19 JULI 2020
De ware naastenliefde
DE parabel van de goede tarwe en het onkruid die de Kerk ons vandaag laat overwegen schijnt gelijk te geven aan het katholiek-liberalisme dat beweert dat men binnen de Kerk om het even welk gedachtengoed, om het even welke moraal moet tolereren omdat de liefde van Christus vereist dat het juiste, het valse, het goede, het slechte samen opgroeien en men aan God de zorg overlaat te oordelen aan het einde van de tijden.
Als we in naam van deze parabel uit het Evangelie zo handelen, zullen we omkomen! Want er bestaan verschillen en verdeeldheid die onaanvaardbaar zijn in een land, in een gezin, in de Kerk. Jullie horen spreken over de evangelische naastenliefde alsof het ging om het respect voor alle soorten meningen, alle soorten van gedrag, alle houdingen. Men moet echter weten dat de Kerk, de laatste jaren buiten beschouwing gelaten, deze parabel nooit zo geïnterpreteerd heeft.
Ziehier het onderscheid dat ons uit de moeilijkheden zal helpen en ons de goede interpretatie zal geven: het slechte uit zich in twee vormen.
Er is het verstandelijk slechte, het objectief slechte, het slechte van de situatie waarvan men zich niet wil losmaken.
En er is het slechte van de wil, het slechte van de zwakheid, de lafheid en het gedrag.
Het slechte dat te maken heeft met de vrijwillige beslissing van het verstand noemt men ketterij, schisma, schandaal! Het zijn objectieve dingen waaraan het individu koppig vasthoudt door een zeer duidelijke, unanieme beslissing van verstand en wil. Dat kwaad kan geen enkele maatschappij tolereren. Daarom is de Kerk vergeleken geweest met een net waarin goede en slechte vissen zitten. Aan de deur zet men de ketter, de schismatiek, de publieke zondaar, dat wil zeggen hij die aanstoot geeft en volhardt in een gedrag dat voor iedereen verwerpelijk en aanstootgevend is. Zo iemand kan men niet langer dulden in de gemeenschap van de Kerk, hij is zoals de slechte vis in de parabel van het sleepnet.
In de Kerk zijn er mensen die zichzelf moeten bijsturen of vertrekken. Niemand kan God behagen dan in het geloof. Als jullie niet meer geloven, moeten jullie uit de Kerk gezet worden. De Kerk kan niemand dulden die openlijk tegen God is en Hem openlijk en koppig ongehoorzaam is.

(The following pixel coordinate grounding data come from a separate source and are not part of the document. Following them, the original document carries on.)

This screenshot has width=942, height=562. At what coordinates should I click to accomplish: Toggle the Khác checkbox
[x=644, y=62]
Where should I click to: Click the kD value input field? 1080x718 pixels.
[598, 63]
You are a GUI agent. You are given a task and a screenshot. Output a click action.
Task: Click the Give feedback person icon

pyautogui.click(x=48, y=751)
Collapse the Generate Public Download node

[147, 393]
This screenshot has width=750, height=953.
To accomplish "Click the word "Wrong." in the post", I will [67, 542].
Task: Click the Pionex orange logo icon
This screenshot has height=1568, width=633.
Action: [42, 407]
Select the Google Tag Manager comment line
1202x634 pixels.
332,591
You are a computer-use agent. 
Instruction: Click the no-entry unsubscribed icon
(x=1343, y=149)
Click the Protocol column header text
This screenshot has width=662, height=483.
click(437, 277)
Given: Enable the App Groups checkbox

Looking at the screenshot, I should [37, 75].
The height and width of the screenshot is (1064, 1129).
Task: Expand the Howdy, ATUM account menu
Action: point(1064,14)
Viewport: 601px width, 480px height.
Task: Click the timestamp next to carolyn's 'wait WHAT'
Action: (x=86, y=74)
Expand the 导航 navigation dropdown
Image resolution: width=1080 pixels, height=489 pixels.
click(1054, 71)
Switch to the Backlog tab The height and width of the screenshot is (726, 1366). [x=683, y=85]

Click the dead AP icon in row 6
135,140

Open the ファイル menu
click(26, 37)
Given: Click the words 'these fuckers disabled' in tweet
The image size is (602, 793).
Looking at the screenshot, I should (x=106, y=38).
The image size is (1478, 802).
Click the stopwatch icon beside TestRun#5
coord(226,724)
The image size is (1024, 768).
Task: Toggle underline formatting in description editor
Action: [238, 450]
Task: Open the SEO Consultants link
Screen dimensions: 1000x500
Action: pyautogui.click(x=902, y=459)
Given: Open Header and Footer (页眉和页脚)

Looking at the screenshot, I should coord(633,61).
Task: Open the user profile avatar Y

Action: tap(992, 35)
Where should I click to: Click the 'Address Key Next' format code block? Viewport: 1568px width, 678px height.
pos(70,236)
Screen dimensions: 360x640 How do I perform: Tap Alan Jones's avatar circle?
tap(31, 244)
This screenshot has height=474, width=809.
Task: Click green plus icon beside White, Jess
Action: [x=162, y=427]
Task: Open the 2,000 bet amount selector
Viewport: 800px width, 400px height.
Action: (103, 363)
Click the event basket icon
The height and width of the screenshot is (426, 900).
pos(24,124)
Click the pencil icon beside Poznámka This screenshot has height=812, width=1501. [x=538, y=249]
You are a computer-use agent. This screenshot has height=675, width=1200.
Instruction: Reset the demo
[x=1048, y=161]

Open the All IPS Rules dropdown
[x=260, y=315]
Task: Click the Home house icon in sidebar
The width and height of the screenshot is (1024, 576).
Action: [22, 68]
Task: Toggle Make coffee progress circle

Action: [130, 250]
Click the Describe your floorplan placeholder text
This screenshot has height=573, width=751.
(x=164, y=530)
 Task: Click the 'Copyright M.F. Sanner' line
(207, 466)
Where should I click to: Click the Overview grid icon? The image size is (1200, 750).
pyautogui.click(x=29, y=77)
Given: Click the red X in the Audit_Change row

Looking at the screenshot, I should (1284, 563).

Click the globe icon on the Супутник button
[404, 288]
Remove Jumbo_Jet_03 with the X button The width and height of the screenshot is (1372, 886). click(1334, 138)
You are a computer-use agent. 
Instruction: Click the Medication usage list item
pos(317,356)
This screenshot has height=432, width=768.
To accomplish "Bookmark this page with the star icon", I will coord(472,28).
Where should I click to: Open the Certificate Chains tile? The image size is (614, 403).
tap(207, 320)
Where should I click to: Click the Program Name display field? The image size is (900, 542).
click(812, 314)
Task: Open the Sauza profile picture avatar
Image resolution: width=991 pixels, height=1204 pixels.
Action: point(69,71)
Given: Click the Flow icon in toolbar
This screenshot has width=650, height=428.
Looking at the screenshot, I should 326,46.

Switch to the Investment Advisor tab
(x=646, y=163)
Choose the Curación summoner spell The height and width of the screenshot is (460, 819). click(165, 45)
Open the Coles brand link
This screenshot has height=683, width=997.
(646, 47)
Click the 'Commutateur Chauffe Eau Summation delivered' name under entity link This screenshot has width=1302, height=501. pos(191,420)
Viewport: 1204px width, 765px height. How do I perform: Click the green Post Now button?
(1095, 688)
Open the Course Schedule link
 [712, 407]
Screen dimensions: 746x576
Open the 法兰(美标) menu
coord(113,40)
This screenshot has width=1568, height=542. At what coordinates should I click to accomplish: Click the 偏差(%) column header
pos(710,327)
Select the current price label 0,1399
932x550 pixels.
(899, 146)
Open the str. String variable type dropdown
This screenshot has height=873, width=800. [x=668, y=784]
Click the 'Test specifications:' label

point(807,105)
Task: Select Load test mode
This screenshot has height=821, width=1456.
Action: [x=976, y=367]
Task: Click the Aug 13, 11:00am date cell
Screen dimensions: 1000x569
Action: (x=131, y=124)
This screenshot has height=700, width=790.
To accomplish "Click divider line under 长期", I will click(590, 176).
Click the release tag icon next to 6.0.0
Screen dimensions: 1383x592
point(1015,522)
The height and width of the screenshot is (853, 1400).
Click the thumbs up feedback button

Daarentegen echter moet de Kerk zeer verdraagzaam zijn tegenover mensen die gebreken hebben, die ons niet aanstaan omdat ze de dingen niet op dezelfde manier zien als wij. Er is dus een heel ander domein, dat van de meningen, de gedragingen, de menselijke zwakheid. We zijn niet allemaal heiligen!
Dat laat ons toe te zeggen dat de Kerk enerzijds onwrikbaar is ten opzichte van hen die tegen God in opstand gekomen zijn en dat zij anderzijds ons allen een grote wederzijdse liefde kan vragen, omdat ze ons belooft dat zij die ze bewaart in haar schoot goedheid, barmhartigheid, medeleven en achting waard zijn als mensen van goede wil.
Op die manier moeten in een gezin de ouders en de kinderen elkaar dulden en beminnen ondanks hun gebreken. In het vaderland moeten bestuurders en burgers elkaar dulden ondanks hun fouten en soms ondanks hun sterk afwijkend gedrag. En vergeven en nogmaals vergeven. Maar er zijn bepaalde dingen die de grondvesten zelf van de maatschappij aantasten en die men niet kan dulden.
Laten we goed in gedachten houden dat er een grens is, een rode grenslijn die men nooit mag overschrijden. Als we die overschrijden, zullen we de excommunicatie of uitsluiting verdienen, uit het gezin, uit de samenleving en vooral uit de Kerk. Het is een afscheuring die God als door Hem voltrokken ziet! Maar binnen de perken van die rode grens, wanneer de een of andere persoon ons zwaar valt, moeten we van hem houden als van een broer, voor hem bidden, hem steunen, helpen in het goede opdat hijzelf ons vergeeft, ons verdraagt en ons aanspoort tot het goede, zodanig dat liefde en vrede kunnen voorbestaan in onze Kerk, in ons land en in onze gezinnen.